WRITTEN TASK: In the part of the records that opens with the line containing "Screen dimensions: 816x456" and closes with the line containing "Action: coord(1550,20)", switch "pencil" to "pen" and reproduce those lines with nothing else changed. Leave the pictures out of your answer.

+---+

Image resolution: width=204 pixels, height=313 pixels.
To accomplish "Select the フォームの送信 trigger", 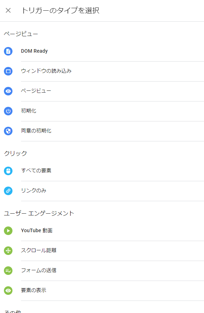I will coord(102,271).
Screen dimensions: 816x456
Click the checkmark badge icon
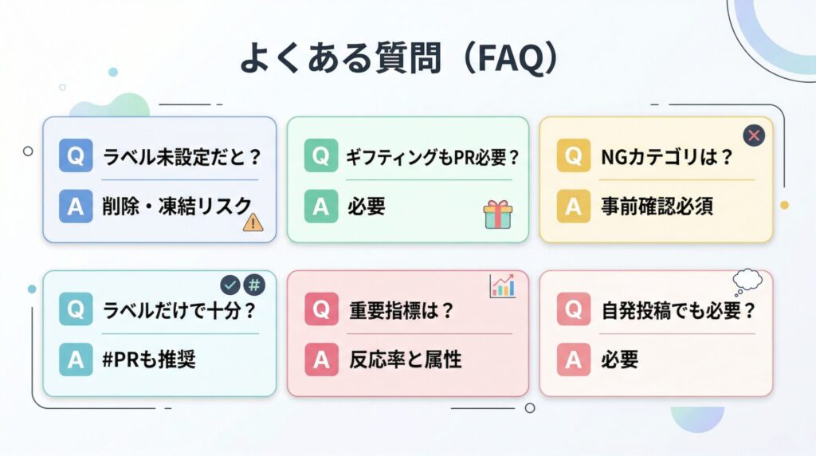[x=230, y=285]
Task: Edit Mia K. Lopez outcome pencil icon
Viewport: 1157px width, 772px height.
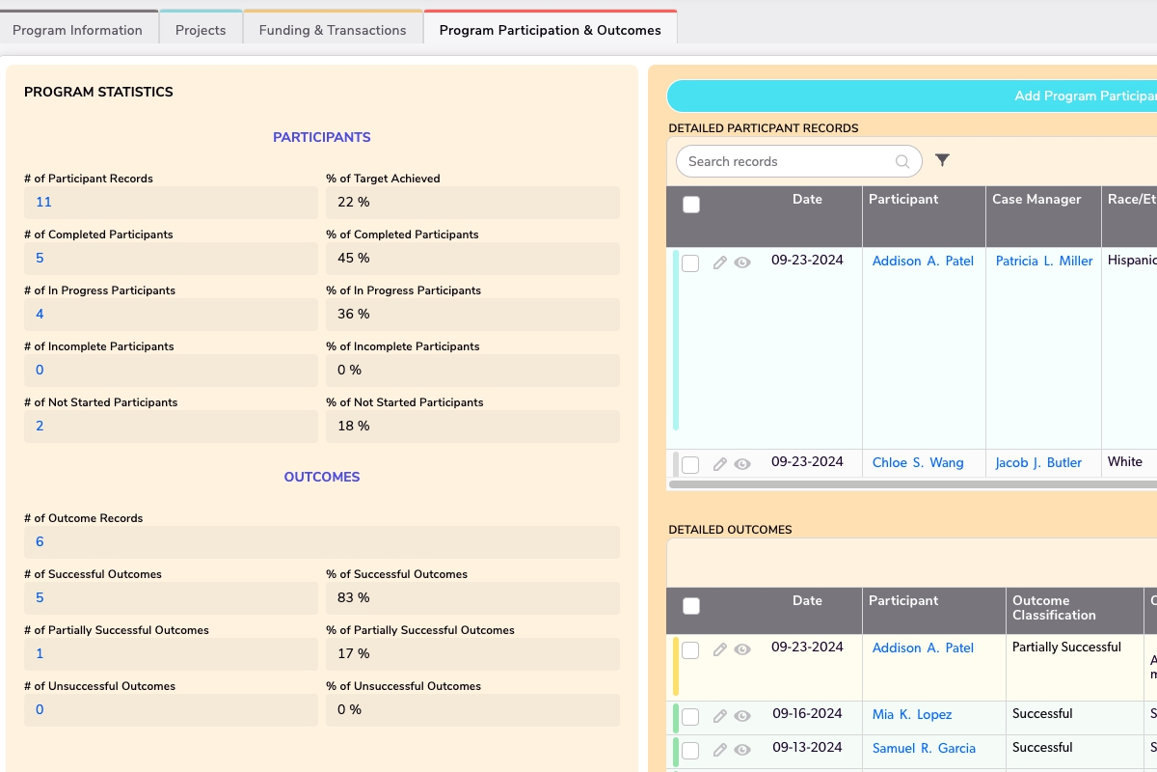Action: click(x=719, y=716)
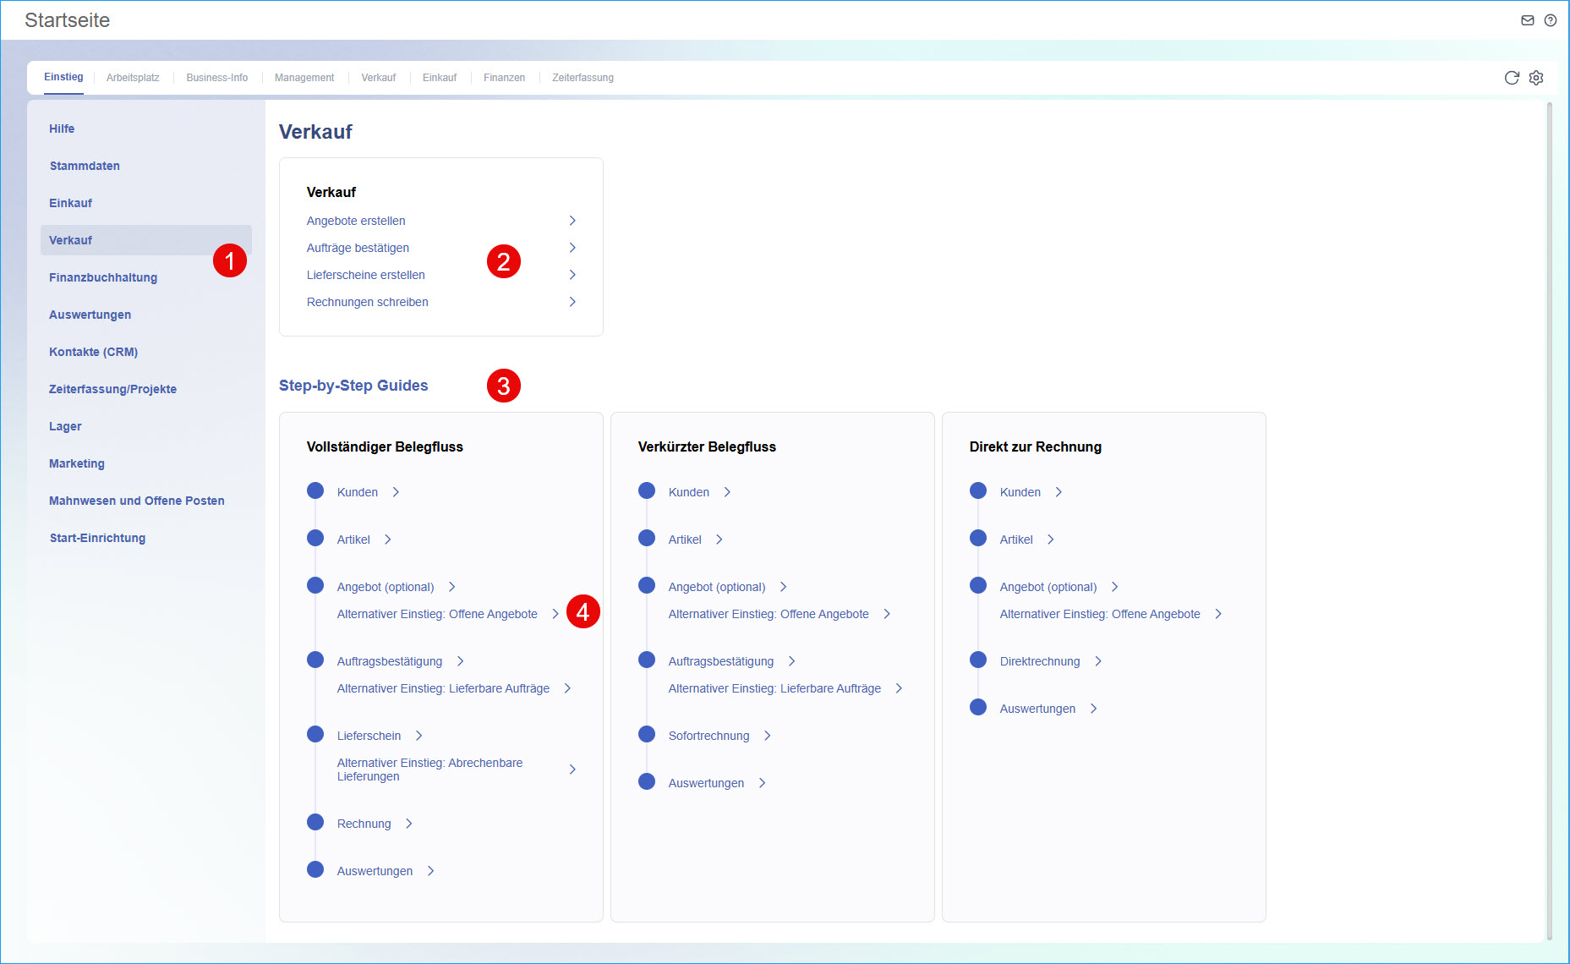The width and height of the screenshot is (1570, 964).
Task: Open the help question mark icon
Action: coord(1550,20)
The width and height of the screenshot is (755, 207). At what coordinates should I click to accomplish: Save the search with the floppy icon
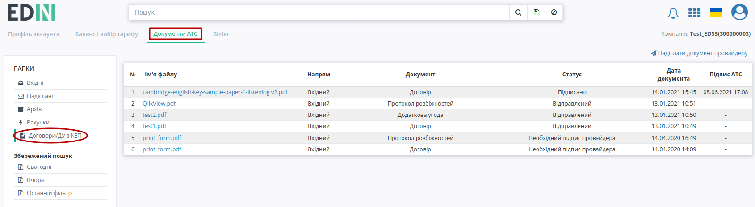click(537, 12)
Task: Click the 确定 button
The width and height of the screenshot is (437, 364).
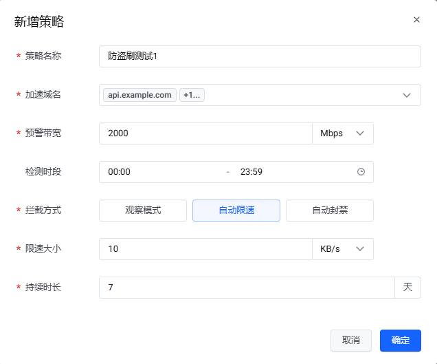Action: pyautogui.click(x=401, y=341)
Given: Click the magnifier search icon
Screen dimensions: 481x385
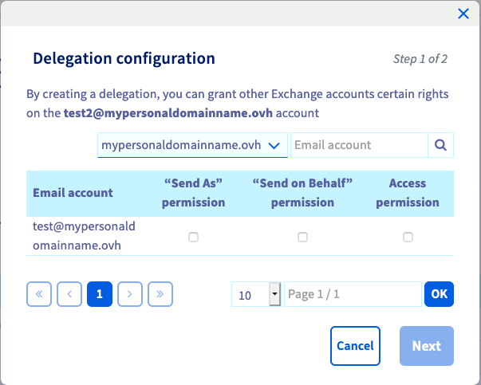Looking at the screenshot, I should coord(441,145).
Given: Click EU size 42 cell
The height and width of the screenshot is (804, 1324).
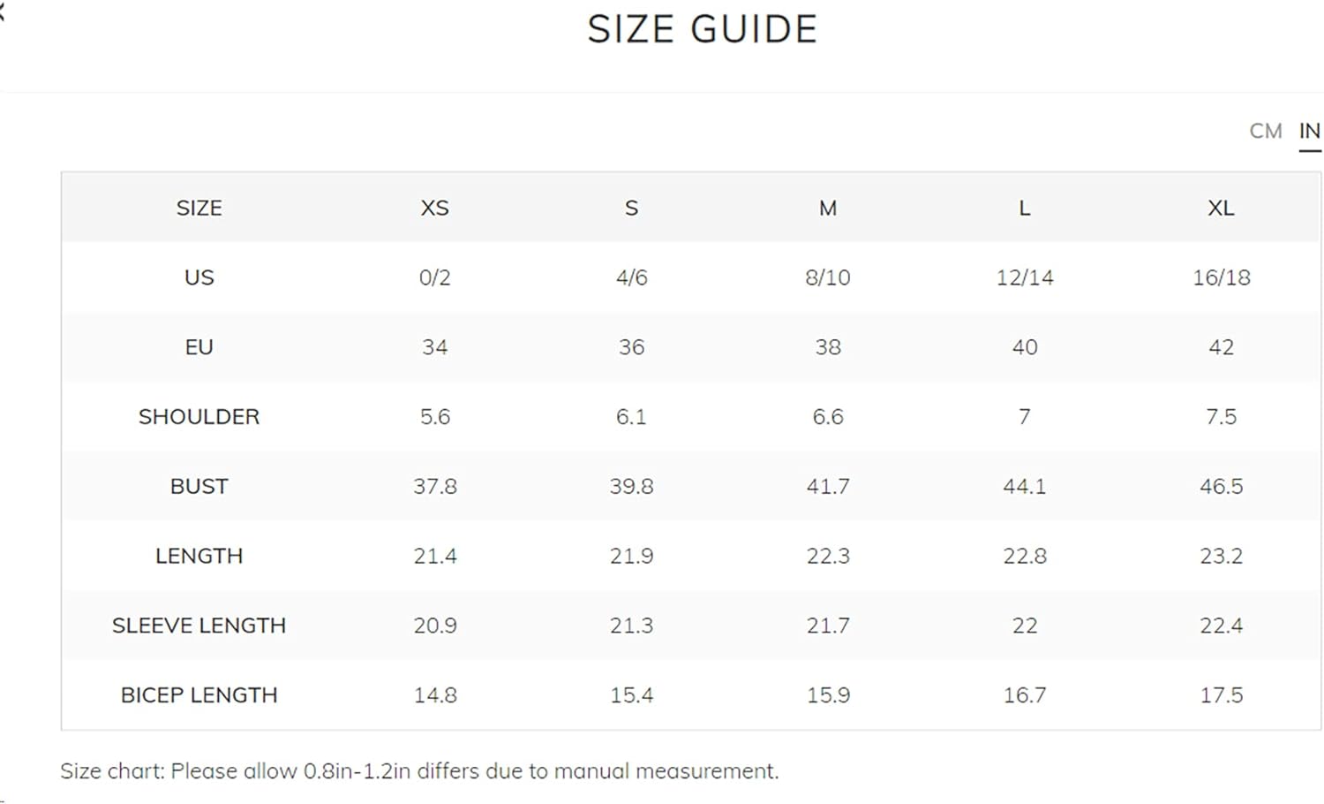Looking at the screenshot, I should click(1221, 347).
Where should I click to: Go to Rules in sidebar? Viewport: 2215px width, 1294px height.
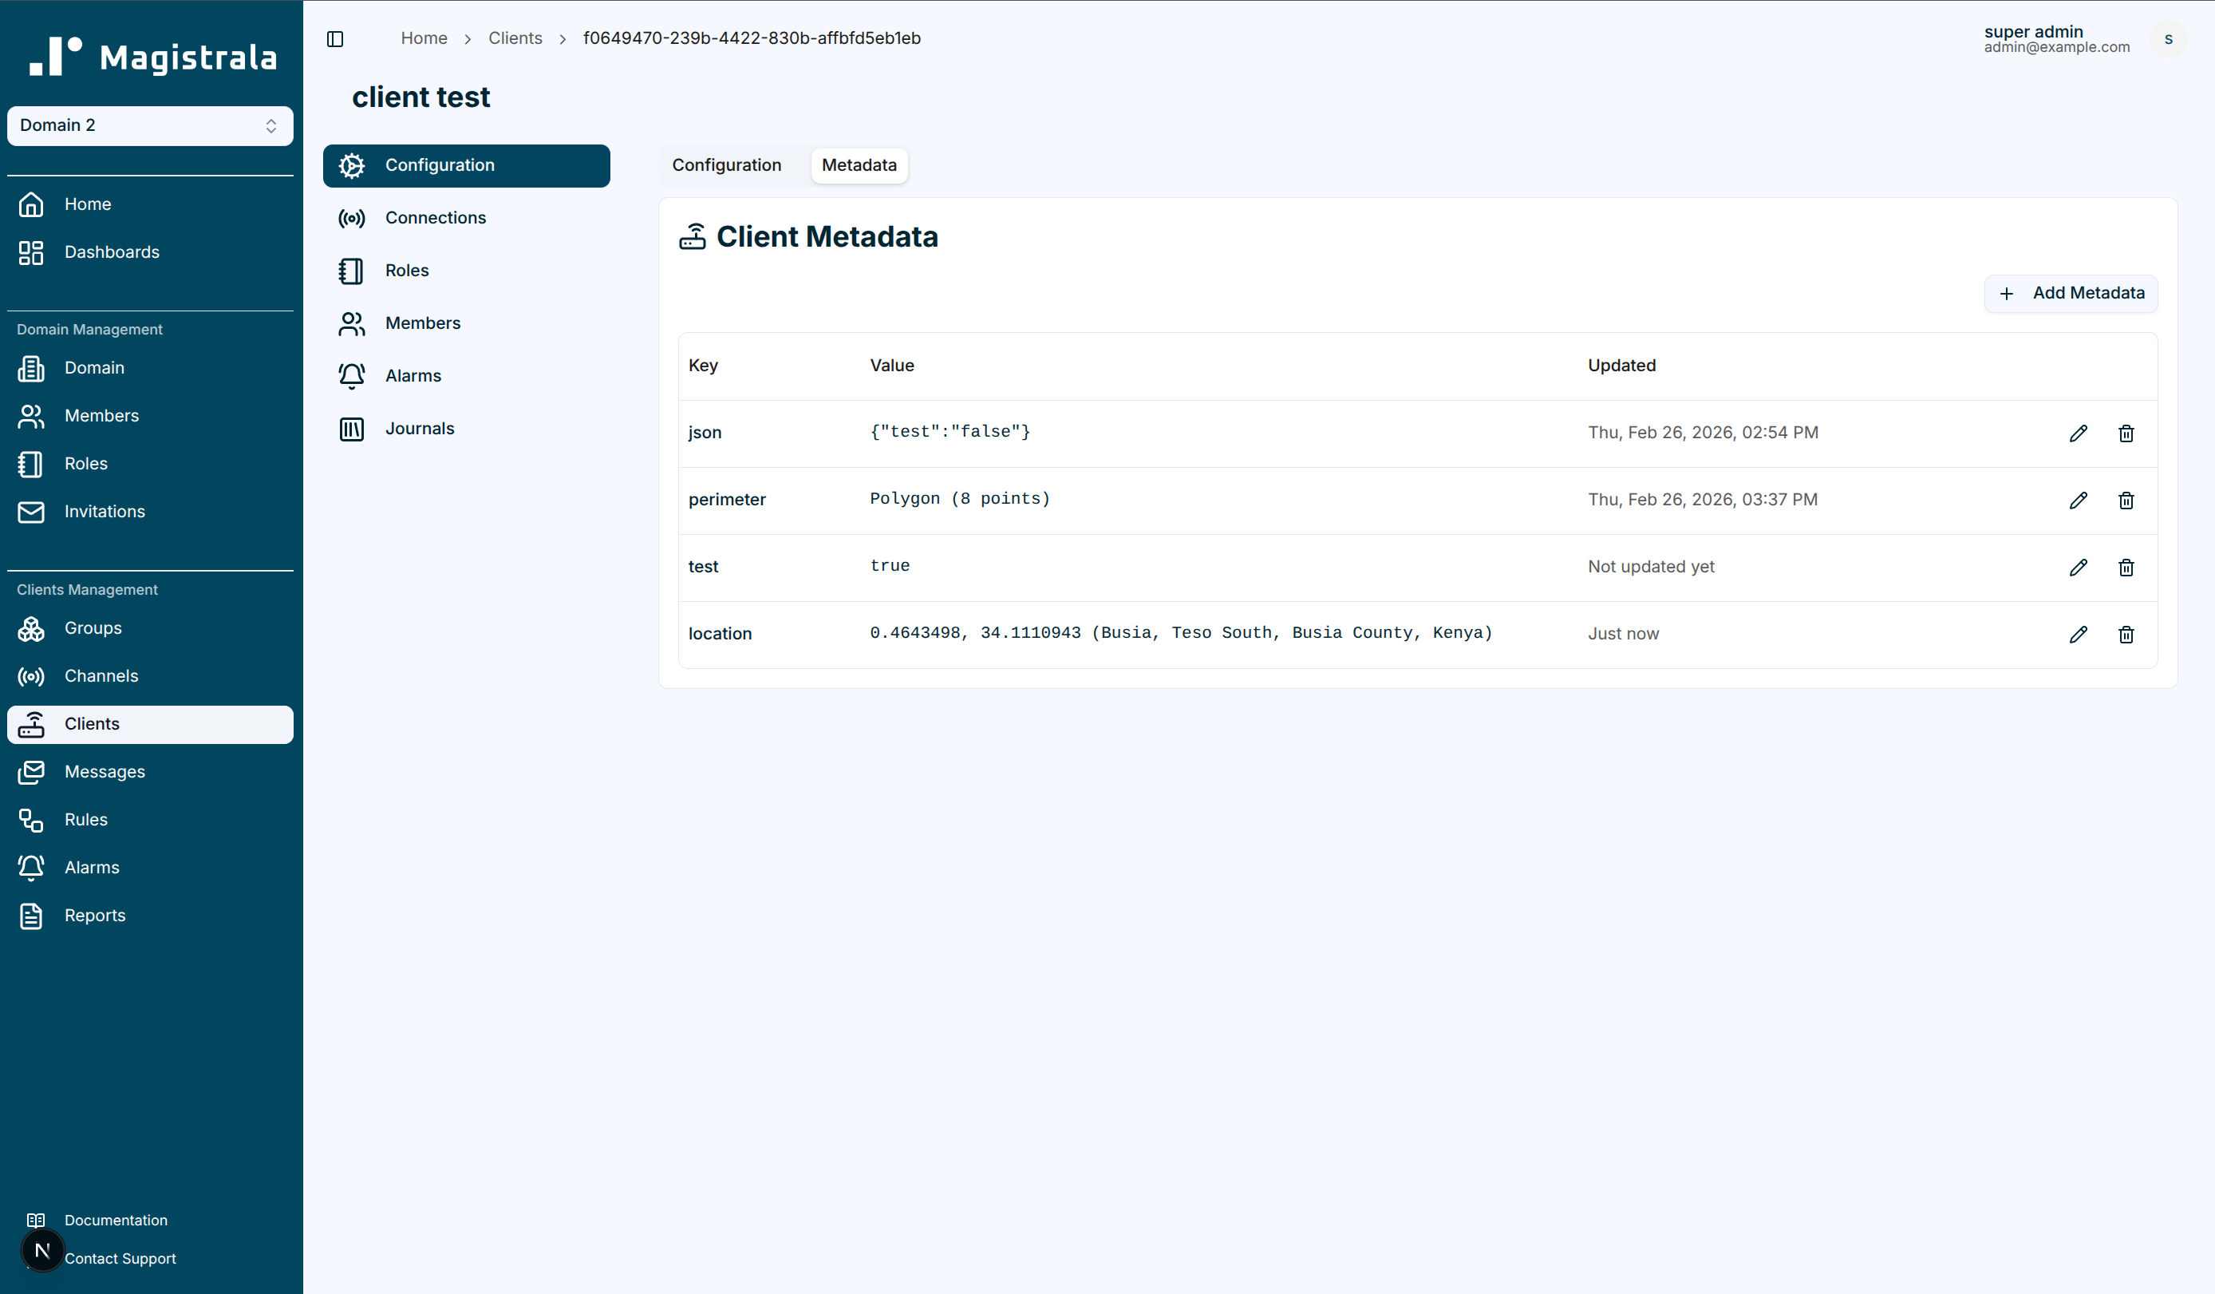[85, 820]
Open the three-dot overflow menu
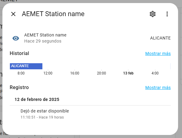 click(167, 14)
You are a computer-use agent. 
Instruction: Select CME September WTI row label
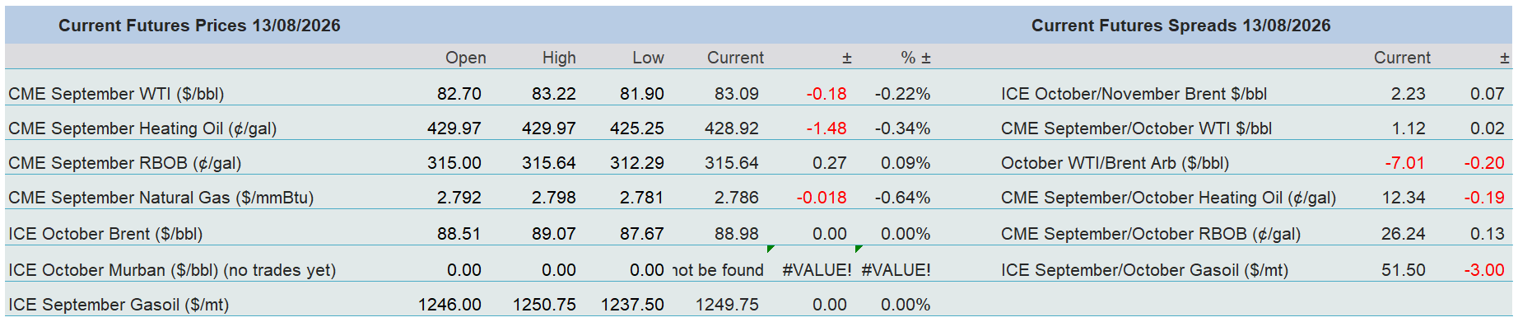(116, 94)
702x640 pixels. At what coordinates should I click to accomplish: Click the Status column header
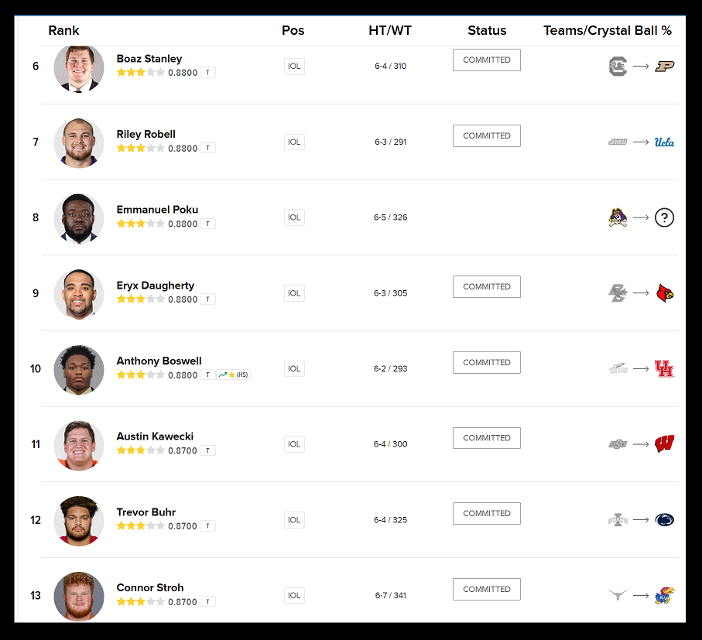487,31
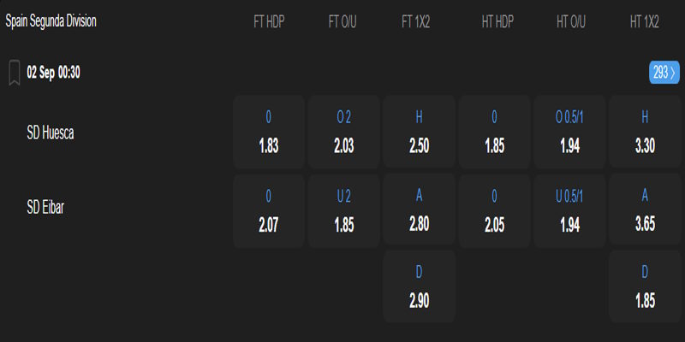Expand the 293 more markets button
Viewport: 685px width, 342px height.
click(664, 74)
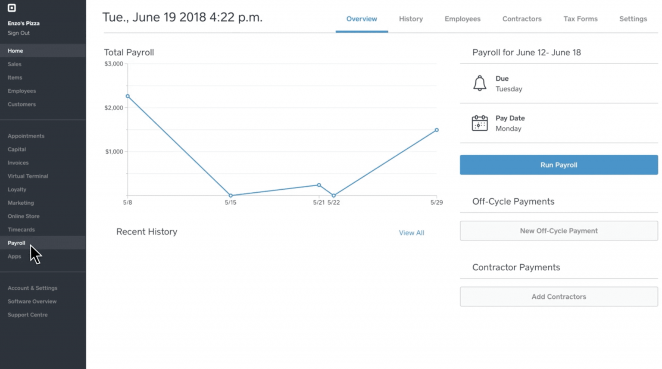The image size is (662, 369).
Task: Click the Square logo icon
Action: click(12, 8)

+---+

RESPONSE:
Screen dimensions: 816x456
Click the checkmark badge icon
[x=230, y=285]
Task: Edit Mia K. Lopez outcome pen icon
Viewport: 1157px width, 772px height.
Action: click(x=719, y=716)
The width and height of the screenshot is (1570, 964).
Task: Open the help question mark icon
Action: coord(1550,20)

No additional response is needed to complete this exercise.